WORK REQUEST —
In the data below, find each line that contains the word "legend" and copy it.

Stored data entries:
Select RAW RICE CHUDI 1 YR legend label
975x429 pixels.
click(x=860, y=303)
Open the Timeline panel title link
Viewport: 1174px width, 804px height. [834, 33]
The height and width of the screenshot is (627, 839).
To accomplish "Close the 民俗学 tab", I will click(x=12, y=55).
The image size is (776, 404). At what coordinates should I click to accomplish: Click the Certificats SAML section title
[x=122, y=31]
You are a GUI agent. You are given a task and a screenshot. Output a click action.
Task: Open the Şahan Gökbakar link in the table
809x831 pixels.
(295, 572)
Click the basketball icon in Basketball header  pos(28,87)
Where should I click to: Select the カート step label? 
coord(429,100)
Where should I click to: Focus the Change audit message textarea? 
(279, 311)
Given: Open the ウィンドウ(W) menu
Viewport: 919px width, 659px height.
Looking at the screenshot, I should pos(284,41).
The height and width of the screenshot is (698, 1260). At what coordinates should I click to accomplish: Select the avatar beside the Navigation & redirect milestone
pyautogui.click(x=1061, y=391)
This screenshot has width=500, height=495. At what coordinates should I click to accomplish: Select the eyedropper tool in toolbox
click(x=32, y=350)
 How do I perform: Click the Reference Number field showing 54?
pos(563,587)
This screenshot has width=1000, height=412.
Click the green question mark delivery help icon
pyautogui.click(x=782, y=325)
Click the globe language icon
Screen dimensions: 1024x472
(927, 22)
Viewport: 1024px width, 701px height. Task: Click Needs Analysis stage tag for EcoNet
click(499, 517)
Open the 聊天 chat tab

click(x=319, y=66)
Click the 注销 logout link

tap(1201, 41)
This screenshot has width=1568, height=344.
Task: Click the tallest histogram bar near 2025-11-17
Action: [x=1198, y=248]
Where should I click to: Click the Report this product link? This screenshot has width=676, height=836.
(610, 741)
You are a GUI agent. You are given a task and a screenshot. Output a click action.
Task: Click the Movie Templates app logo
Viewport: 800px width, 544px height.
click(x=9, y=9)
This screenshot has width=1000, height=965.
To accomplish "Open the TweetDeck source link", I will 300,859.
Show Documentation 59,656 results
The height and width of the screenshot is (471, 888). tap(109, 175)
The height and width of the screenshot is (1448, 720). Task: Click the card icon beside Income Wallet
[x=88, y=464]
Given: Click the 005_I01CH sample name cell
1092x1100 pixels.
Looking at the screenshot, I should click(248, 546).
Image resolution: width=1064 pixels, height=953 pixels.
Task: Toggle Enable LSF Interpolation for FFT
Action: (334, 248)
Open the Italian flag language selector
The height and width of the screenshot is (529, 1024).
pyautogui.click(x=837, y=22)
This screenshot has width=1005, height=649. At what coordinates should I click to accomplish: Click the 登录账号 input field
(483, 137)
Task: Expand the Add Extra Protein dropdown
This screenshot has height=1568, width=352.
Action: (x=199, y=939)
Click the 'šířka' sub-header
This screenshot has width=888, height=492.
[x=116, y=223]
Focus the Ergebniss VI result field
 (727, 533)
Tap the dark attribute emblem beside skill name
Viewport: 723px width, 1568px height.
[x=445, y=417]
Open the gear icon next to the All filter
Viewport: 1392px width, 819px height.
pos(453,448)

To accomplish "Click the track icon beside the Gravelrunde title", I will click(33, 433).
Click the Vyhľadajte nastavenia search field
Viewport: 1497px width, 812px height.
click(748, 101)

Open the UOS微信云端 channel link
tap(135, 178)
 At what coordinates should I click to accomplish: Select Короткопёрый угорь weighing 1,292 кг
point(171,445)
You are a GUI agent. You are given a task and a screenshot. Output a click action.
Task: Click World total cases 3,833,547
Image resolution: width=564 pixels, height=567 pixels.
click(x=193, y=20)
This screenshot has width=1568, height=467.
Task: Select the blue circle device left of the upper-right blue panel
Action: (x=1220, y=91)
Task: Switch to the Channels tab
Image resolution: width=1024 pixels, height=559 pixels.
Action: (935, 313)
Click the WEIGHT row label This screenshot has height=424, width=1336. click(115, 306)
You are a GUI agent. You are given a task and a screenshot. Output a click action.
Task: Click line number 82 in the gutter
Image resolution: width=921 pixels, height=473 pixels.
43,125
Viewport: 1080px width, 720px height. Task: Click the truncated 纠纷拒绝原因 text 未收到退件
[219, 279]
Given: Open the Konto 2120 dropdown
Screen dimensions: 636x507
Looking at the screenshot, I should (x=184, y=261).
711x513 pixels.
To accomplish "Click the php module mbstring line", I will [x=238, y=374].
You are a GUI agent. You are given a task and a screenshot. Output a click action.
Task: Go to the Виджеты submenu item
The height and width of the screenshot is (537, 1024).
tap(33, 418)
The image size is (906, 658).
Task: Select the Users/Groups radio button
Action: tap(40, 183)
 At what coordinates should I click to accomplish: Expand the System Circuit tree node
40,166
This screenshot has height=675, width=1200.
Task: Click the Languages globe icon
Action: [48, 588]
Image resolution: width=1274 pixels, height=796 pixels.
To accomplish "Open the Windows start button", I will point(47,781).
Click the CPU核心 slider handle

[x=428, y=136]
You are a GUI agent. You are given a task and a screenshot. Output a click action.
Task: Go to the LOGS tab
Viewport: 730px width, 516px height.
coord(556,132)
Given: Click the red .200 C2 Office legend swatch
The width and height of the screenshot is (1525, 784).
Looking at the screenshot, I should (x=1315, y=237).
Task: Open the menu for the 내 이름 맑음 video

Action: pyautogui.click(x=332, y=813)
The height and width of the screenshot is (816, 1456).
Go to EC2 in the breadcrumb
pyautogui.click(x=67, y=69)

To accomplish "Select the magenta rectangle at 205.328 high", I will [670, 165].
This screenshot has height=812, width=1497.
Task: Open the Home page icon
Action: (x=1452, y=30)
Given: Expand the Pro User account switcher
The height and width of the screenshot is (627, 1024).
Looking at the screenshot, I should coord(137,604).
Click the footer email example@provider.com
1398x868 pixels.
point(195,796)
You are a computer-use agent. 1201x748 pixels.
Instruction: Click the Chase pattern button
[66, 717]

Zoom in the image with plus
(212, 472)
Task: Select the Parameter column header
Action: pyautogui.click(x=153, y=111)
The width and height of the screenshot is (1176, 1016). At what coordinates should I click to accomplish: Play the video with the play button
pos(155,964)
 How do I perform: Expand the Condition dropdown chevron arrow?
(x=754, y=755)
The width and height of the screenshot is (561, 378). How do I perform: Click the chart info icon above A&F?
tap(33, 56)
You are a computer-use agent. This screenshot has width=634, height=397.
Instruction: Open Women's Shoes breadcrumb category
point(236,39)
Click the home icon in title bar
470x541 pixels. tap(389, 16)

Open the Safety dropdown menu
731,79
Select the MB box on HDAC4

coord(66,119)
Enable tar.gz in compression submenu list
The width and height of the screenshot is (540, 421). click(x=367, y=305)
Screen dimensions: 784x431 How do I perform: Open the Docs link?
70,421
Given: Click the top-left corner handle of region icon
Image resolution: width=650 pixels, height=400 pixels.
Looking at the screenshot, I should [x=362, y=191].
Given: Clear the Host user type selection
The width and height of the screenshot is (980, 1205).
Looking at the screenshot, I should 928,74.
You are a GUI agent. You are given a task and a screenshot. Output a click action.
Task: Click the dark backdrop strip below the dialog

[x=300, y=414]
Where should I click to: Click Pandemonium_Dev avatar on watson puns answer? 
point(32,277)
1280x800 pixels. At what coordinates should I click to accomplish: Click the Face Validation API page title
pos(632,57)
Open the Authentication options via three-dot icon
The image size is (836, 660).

SOLUTION TO THIS EXERCISE —
Select RAW RICE CHUDI 1 YR legend label
Given: Click the red .200 C2 Office legend swatch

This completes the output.